--- Document text Enclosed Below ---
Lentiviral sponges directed against an artificial small interfering RNA (siRNA) specific for CXCR4 (sCX) or miR-K1 were based on the previously described lentiviral vector pLCE and designed essentially as described previously (10, 47). Oligonucleotides containing 3 imperfect matches each (CX_F [CTAGTAAGTTTTCAGAAAGCTAACAGTTGAAGTTTTCAGAAAGCTAACAGTTGAAGTTTTCAGAAAGCTAACATCTAGATTTGAATTC] and CX_R [AATTGAATTCAAATCTAGATGTTAGCTTTCTGAAAACTTCAACTGTTAGCTTTCTGAAAACTTCAACTGTTAGCTTTCTGAAAACTTA] for sCX and 627 [CTAGGCTTACACCCACAATCCTGTAATGTTTTGGCTTACACCCACAATCCTGTAATGTTTTGGCTTACACCCACAATCCTGTAATTCTAGATTTGAATTC]/628 [AATTGAATTCAAATCTAGAATTACAGGATTGTGGGTGTAAGCCAAAACATTACAGGATTGTGGGTGTAAGCCAAAACATTACAGGATTGTGGGTGTAAGC] for sK1) were annealed and inserted between XbaI and EcoRI 3′ of the EGFP ORF. Ligation of the oligonucleotides destroyed the 5′ XbaI site and introduced a new XbaI site 3′ of the matches. This allowed the ligation of two more copies of the annealed oligonucleotides to give 9 imperfect matches each. The resulting vectors, pLCE/sCX and pLCE/sK1, were sequence verified.
Indicator assays using pLSG/p21 constructs were performed by transfection of 293T cells as described previously (16). Indicator assays for miRNA activity (using pNL-SIN-CMV-RLuc and pNL-SIN-CMV-FLuc vectors) were performed either after transfection of indicators into U2OS or 293T cells or after transduction of B-cell lines, as described previously (15, 16). Primer extensions were carried out as described previously (16).
U2OS cells were grown in McCoy's 5A medium supplemented with 10% fetal bovine serum (FBS) and gentamicin. BC-3 cells were obtained from the ATCC and grown in RPMI 1640 medium containing 15% FBS, 10 mM HEPES, 1 mM sodium pyruvate, 0.05 mM β-mercaptoethanol, and gentamicin. The Burkitt's lymphoma cell line BL40 (a gift from Mark Wade) was grown in RPMI 1640 medium containing 10% FBS and gentamicin. All retroviral and lentiviral vectors were produced by cotransfection into 293T cells using Fugene6. pLCE-based vectors were produced by cotransfection with pMDLgpRRE, pRSV-Rev, and pVSV-G (9). pTRIPZ-based vectors were produced by cotransfection with pCMVΔR8.74 and pMD2.G (9). MSCV vectors were cotransfected with pMSCV-Gag/Pol and pHIT-G. Forty-eight hours after transfection, the filtered supernatants were used to infect logarithmically growing cells. Forty-eight hours after transduction, cells were selected with puromycin (1 μg/ml for U2OS; 3 μg/ml for BC-3) or sorted by fluorescence-activated cell sorter (FACS) as described previously (16).
--- End of Enclosed Document text ---
*Apply what you read*
[A] According to the methods text, what medium were U2OS cells grown in?
[B] From the methods text, extract the stretch from "Indicator assays using" through "out as described previously (16).".
[C] List every cell line the methods text names.
--- Data Enclosed Below ---
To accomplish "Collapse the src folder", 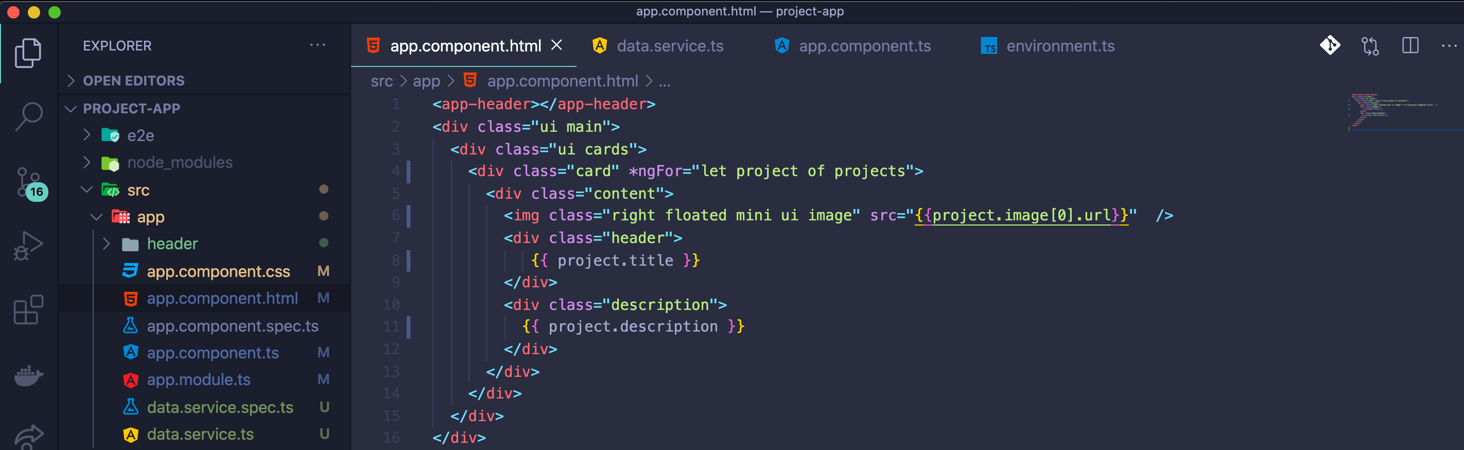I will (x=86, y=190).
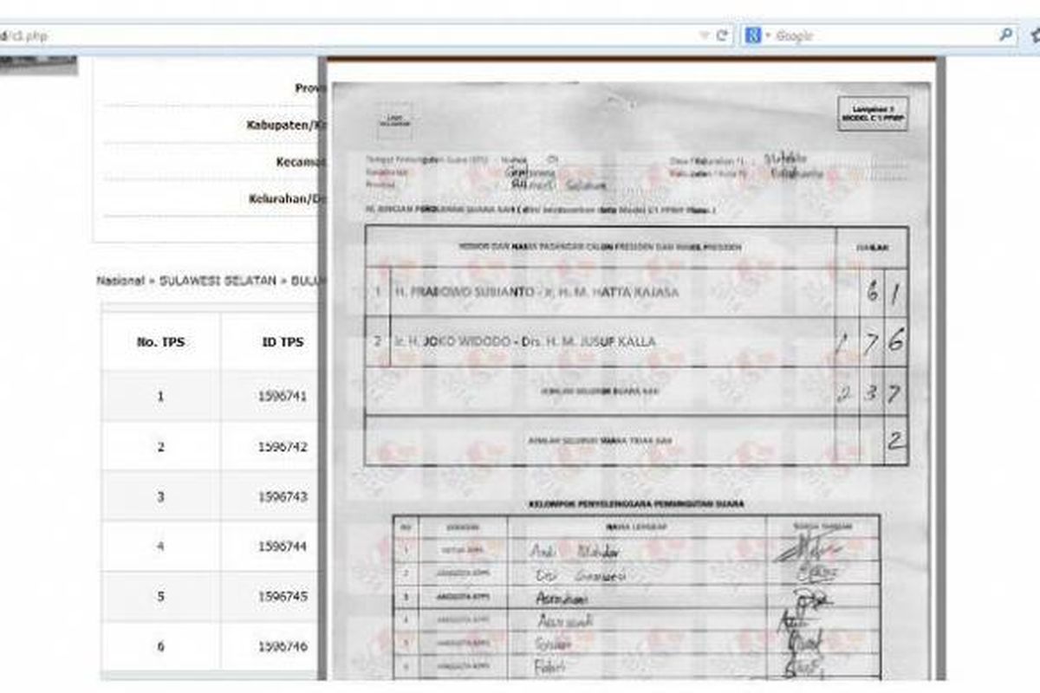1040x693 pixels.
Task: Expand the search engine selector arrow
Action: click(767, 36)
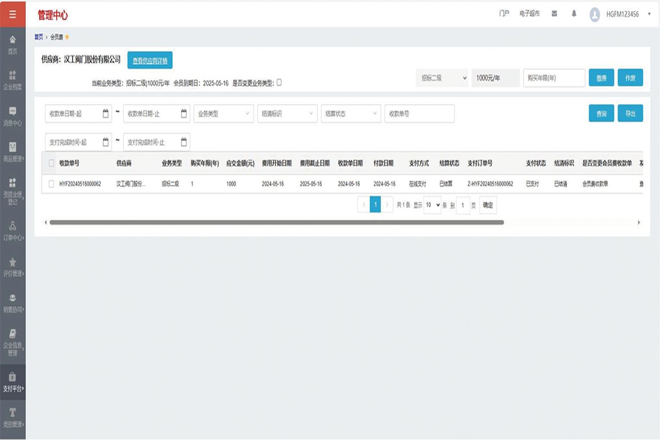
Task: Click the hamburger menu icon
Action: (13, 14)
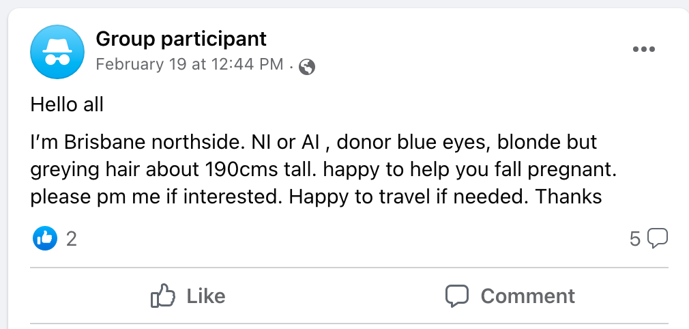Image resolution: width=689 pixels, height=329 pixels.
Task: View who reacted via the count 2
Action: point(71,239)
--- End of Enclosed Data ---
*Answers by task*
[A] McCoy's 5A medium supplemented with 10% fetal bovine serum (FBS) and gentamicin.

[B]
Indicator assays using pLSG/p21 constructs were performed by transfection of 293T cells as described previously (16). Indicator assays for miRNA activity (using pNL-SIN-CMV-RLuc and pNL-SIN-CMV-FLuc vectors) were performed either after transfection of indicators into U2OS or 293T cells or after transduction of B-cell lines, as described previously (15, 16). Primer extensions were carried out as described previously (16).

[C] 293T, U2OS, BC-3, BL40